At the end of last week, Innova released Carve, Jessen’s debut solo album. The title is illustrated by the album’s cover photograph, an array of woodworking tools, all presumably involved in a bassoonist’s never-ending task of reed-making:


The album title is also the title of a series of four relatively brief improvisations, each of which has a subtitle that describes a different way of evoking sounds from the bassoon: without reed, with teeth, only reed, and postlude.

Alternating with these improvisations are debut recordings of works by four composers: Jessen’s Splinter Reeds colleague Bruckmann, Paula Matthusen, Sam Pluta, and Peter V. Swendsen. Each of these pieces involves a mix of fixed and reactive electronics that provides an environment for the bassoon to navigate and explore. The accompanying booklet provides nothing by way of notes about any of these four pieces. The titles (in the order of the composers listed above) are “Cadenza & Degradations,” “of an implacable subtraction,” “Points Against Fields, tombeau de Bernard Parmegiani,” and “Fireflies in Warsaw.”

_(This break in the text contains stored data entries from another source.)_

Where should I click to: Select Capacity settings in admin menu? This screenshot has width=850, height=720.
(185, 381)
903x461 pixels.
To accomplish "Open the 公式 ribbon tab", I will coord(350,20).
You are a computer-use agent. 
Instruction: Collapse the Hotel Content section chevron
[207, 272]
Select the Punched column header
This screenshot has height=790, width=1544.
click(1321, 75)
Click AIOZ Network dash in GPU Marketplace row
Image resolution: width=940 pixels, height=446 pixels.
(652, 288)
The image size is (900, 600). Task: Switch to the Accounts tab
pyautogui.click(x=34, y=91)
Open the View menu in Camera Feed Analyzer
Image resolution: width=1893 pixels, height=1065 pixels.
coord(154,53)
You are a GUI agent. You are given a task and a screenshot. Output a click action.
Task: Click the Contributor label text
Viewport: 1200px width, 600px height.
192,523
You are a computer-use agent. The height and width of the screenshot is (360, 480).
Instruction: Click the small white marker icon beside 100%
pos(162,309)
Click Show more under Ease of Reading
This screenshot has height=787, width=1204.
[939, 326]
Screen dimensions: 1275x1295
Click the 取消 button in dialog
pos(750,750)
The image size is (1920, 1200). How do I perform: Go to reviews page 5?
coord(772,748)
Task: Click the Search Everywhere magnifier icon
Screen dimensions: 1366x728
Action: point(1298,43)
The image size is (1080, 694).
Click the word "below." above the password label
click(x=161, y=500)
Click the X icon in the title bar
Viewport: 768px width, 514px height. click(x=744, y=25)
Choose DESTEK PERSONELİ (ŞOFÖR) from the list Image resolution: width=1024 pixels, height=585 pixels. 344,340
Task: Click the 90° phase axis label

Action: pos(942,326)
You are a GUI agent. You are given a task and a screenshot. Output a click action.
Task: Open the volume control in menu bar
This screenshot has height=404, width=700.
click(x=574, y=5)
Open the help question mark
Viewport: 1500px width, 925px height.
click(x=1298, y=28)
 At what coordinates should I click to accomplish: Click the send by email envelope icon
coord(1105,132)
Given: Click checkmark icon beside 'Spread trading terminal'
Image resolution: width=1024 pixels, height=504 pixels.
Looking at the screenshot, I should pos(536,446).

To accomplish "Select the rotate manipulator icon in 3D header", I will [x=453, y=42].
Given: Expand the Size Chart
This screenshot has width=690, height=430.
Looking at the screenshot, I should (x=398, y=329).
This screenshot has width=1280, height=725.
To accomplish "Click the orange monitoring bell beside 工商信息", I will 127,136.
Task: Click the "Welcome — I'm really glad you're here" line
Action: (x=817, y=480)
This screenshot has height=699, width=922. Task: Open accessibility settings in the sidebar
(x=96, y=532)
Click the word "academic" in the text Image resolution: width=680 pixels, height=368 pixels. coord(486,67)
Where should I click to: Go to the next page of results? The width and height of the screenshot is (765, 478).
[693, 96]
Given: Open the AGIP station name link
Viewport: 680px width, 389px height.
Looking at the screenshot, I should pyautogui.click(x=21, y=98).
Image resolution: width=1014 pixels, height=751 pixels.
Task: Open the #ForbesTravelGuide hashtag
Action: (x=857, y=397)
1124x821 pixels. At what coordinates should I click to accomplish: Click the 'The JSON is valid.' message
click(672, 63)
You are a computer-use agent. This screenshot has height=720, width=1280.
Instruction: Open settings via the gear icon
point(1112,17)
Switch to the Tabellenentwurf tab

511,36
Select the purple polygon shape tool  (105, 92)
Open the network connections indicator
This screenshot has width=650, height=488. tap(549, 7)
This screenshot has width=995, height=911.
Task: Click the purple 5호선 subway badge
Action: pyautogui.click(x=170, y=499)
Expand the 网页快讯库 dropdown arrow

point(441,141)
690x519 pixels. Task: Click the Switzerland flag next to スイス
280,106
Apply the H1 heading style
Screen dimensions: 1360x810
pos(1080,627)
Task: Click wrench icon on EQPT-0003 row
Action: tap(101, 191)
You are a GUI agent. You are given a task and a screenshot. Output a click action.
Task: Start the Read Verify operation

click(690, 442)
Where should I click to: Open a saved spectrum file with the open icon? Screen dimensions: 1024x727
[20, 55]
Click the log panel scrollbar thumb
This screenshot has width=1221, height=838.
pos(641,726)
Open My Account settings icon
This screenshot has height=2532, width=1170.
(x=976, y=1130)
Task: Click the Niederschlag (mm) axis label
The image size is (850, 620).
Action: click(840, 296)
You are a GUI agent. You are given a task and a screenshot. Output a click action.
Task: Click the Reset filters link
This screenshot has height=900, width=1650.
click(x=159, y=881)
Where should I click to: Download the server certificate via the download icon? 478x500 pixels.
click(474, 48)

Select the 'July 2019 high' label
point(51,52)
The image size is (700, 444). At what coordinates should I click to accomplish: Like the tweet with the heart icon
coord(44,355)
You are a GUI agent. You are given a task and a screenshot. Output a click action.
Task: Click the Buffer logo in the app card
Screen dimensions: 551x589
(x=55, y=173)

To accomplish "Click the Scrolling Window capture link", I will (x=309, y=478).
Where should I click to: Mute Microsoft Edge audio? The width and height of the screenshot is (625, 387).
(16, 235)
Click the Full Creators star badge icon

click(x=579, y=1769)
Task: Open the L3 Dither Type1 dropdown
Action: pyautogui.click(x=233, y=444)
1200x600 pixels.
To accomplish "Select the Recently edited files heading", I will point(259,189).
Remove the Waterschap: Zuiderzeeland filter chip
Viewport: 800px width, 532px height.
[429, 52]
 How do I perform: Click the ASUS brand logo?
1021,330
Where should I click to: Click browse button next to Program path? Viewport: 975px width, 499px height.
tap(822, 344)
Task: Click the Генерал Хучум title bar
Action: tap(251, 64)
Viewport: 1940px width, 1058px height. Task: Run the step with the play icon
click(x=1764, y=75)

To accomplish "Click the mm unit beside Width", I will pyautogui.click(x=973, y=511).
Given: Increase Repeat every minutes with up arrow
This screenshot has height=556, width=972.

These titles provide little support for the curious and attentive listener, but it is unclear that this matters very much. Jessen is clearly more interested in the sonorities of her instrument than in the conventions of “music theory.” The main difference between the “Carve” pieces and the four compositions seems to be that, in the former case, Jessen establishes her own “terrain” to be explored. In the works provided by others, on the other hand, it is the composer who defines that terrain, primarily through the sonorous qualities of the “equipment” (s)he engages in the composition.

One result is that the tracks are relatively brief in duration. The longest is Bruckmann’s piece, which is a little less than a quarter hour. Thus, it is not particularly demanding for a sympathetic listener to follow Jessen on her journeys with very little strain on attention span. Those who do so are likely to be impressed by many of the subtleties that her journeys encounter. In other words this is music that can make some very lasting impressions with its surface structures without requiring the listener to “dig” for “deeper values.” Those satisfied with these ground rules should find this album a delightfully engaging listening experience.